Ellas se conocían desde pequeñas, de la escuela, de esos juegos infantiles de combas y pollitos ingleses a las cinco de la tarde, de suspirar por el mismo niño —el más malo y más rebelde del colegio de curas— en la invulnerable soledad de sus habitaciones cerradas, durante esos años tan inocentes y pasados en los que para darle un beso a algún chico era necesario ser escogida por la ventura azarosa de una botella de vidrio (o por la también azarosa ruleta de una genética sin demasiado acné). Se conocían de esos años de ir semana tras semana con el mismo uniforme de jersey azul marino y falda gris que, si se te manchaba de tomate el lunes, ibas con esa mancha hasta el viernes.
Por el contrario, nosotros, los cinco tipos que engullían en silencio mis galletitas saladas y mis canapés de queso fresco con kiwi y yo, únicamente nos conocíamos de las fiestas de cumpleaños de ellas, de alguna cena de Nochevieja en tediosos hoteles del centro o de excursiones en las que incluso sus hijos me preguntaban: «¿Por qué no tienes hijos?».
Sí.

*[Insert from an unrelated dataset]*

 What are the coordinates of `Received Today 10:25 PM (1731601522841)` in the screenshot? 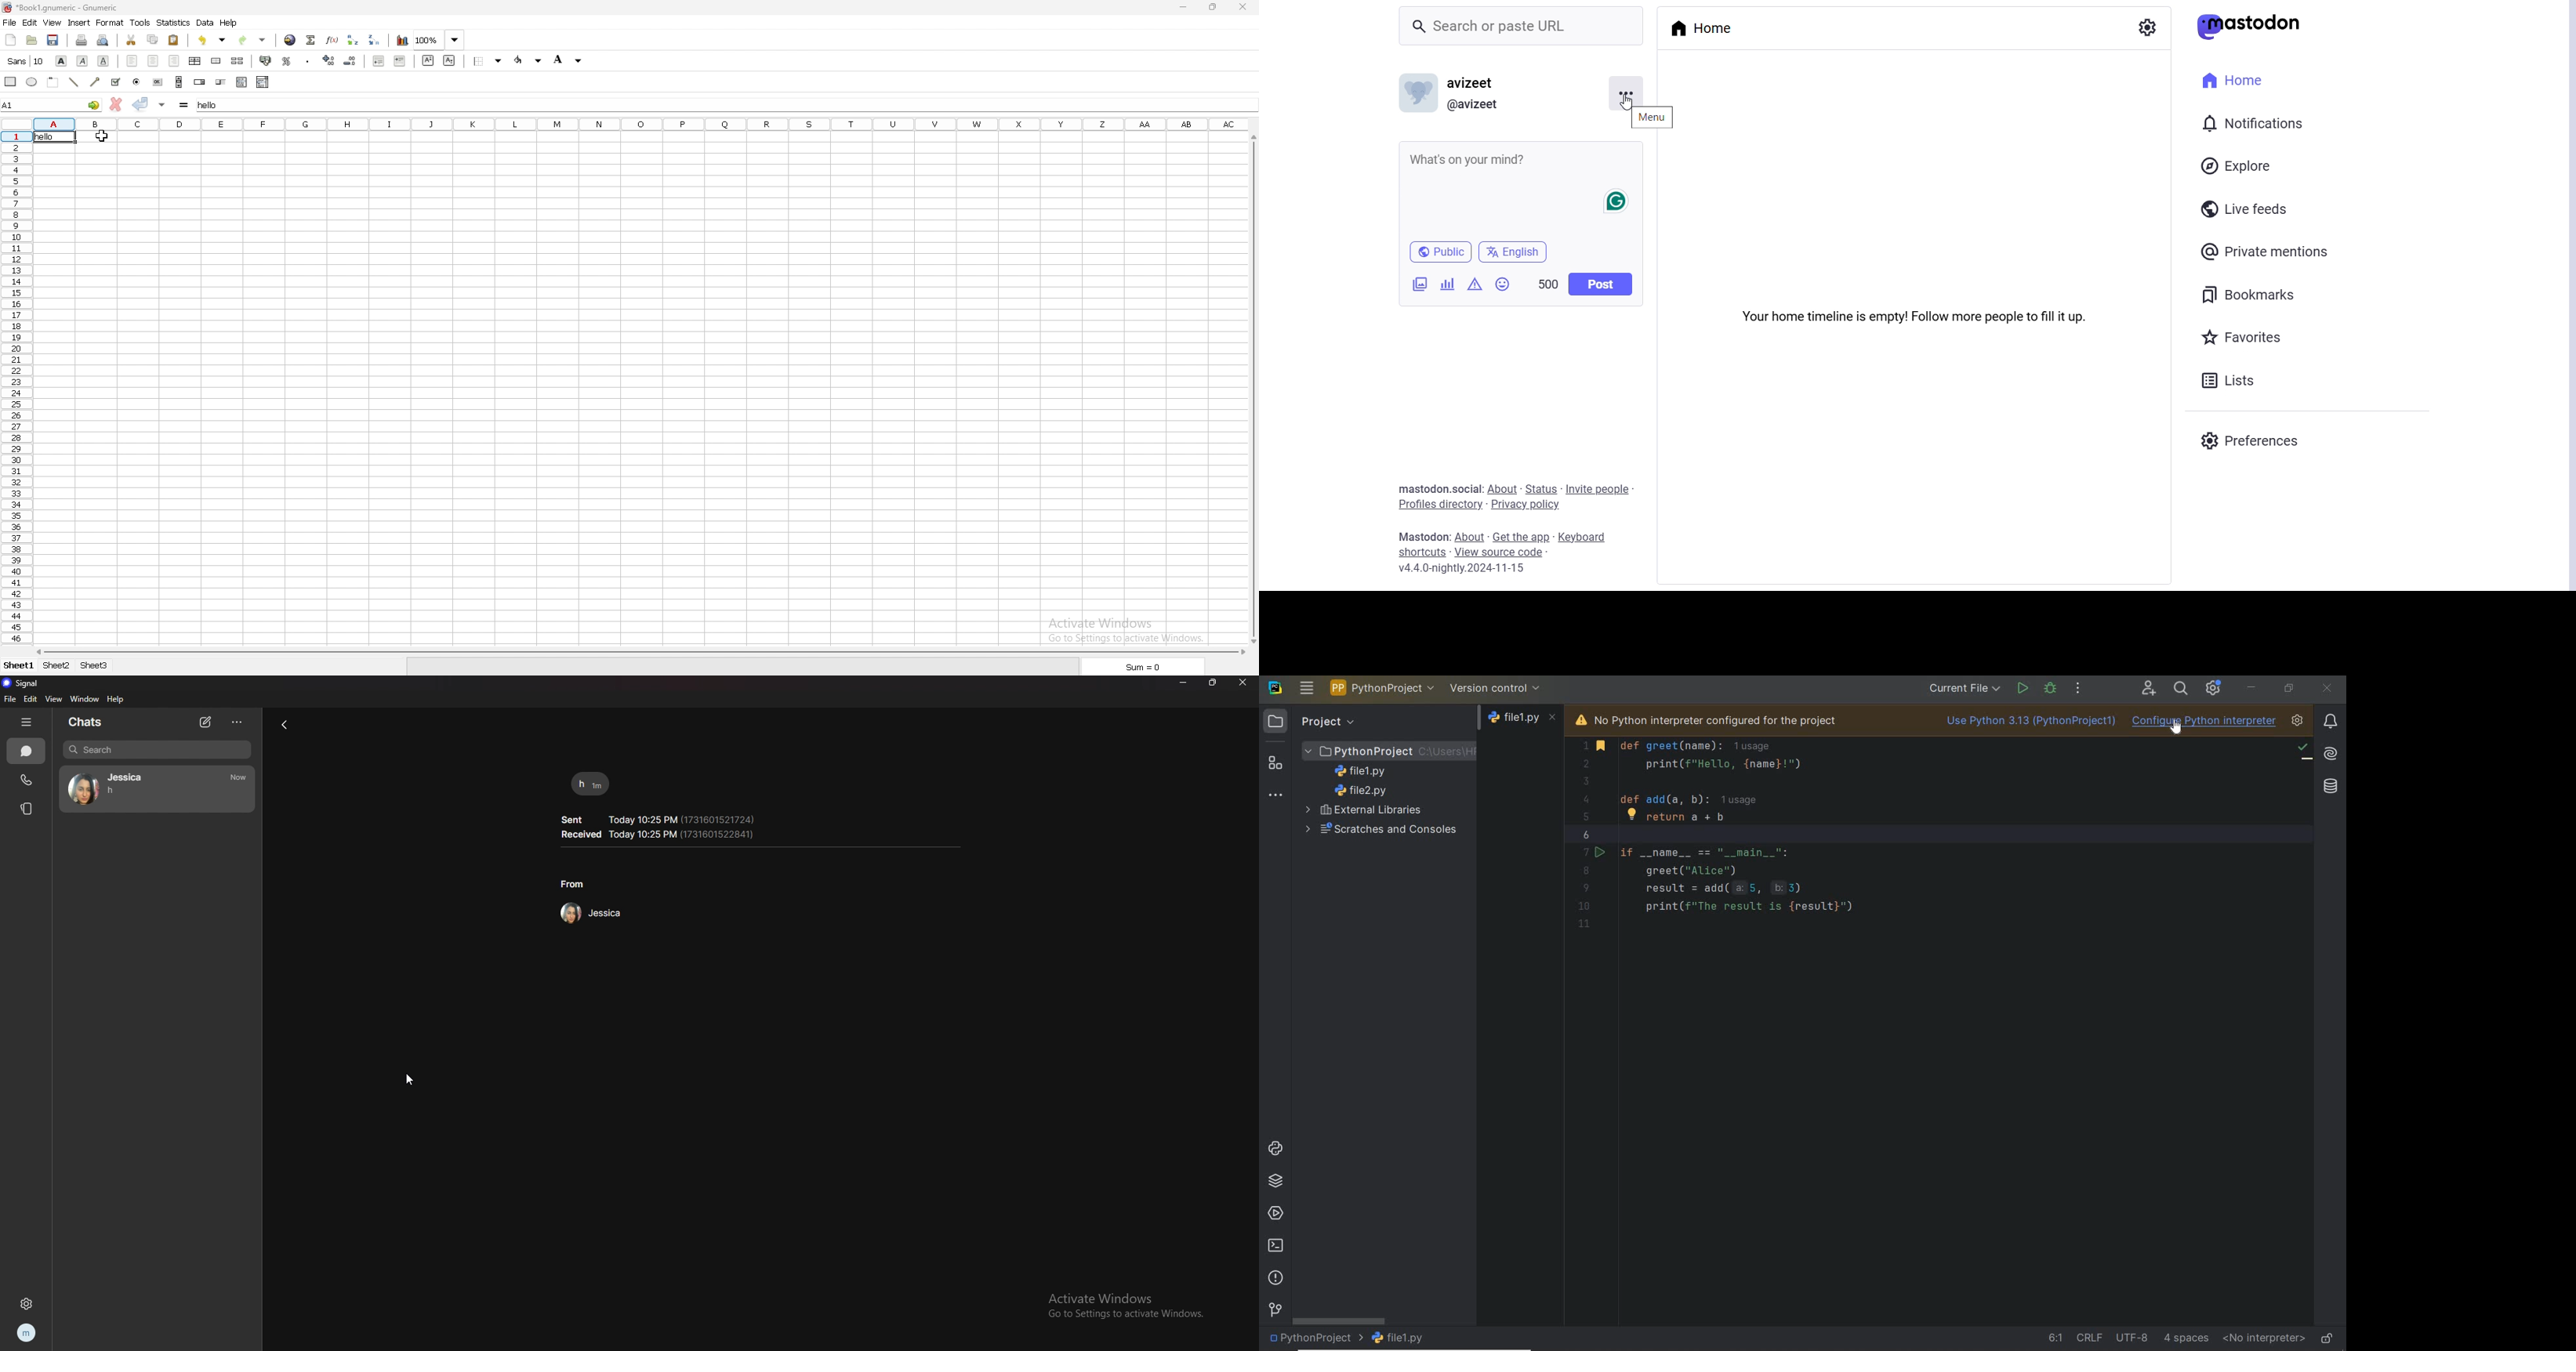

Ahí estábamos nosotros, los seis maridos de las seis amigas de la infancia, fingiendo un algo que no estaba muy claro, asintiendo a las gilipolleces de las esposas ajenas con una mueca mezcla de complacencia y de horror. Con la capacidad y la confianza que nos daba el haberlo hecho durante todas las reuniones anteriores.
Sin el más remoto atisbo de culpa o arrepentimiento.
De ese modo, como comprenderán, antes de que pudiera darme cuenta llevaba varias copas de vino, otros tantos platos de almendras y aceitunas y un par —aunque quizá fueran más— de whiskies on the rocks.
Como es de suponer, a la hora de los regalos yo ya estaba tan ausente que ni siquiera los recuerdo. Tampoco importa mucho. Aunque sea tu cumpleaños, si la pareja que tiene que regalarte cualquier cosa no te conoce porque solo se conocen tu mujer y su amiga, si por otra parte el otro marido no ha hecho más que decir en una semana: «Qué le vamos a comprar a ese si no lo conocemos de nada»; si pasa todo eso, lo más seguro es que aunque sea tu cumpleaños y estés muy ilusionado por sumarle días a tu vida, aunque se celebre con alegría la fecha en la que tú viniste al mundo…, aunque pase todo eso, lo más seguro es que acabes recibiendo algo para tu mujer.
Lo cierto es que no me acuerdo de ningún regalo (¿fundas para el sofá?, ¿una batidora de ultimísima generación?, ¿una máscara africana?): tengo un vacío mental de buena parte de esa noche. Con el reloj del salón justo enfrente, vi pasar de las once a la una en unos segundos y luego pestañeé y ya eran las dos de la madrugada. Lo único que recuerdo de esa noche, y es lo que de verdad les importa ahora mismo a ustedes, es a mi mujer alzando una copa de cava mientras decía con voz clara y firme:
—Brindo para que en este año de tu cuarenta cumpleaños tengas la fuerza suficiente para dejar de fumar.


El mínimo guiño o gesto o mueca hacia otro jugador durante la partida provocaría que los demás jugadores se levantaran de la mesa a pegarte una paliza.
En el mejor de los casos, simplemente podría provocar tu expulsión de la partida.
La sutileza es fundamental.
Es otra de las cosas que te enseñan al principio: por supuesto que en el póquer hay guiños, gestos y muecas.
Pero hay que saber hacerlos.


Cuando conocí a Marcelo Cuesta habían pasado algunos meses desde que lo vendí todo y, enfundado en mi AX, me largué a conocer mundo por la autovía dirección a ninguna parte.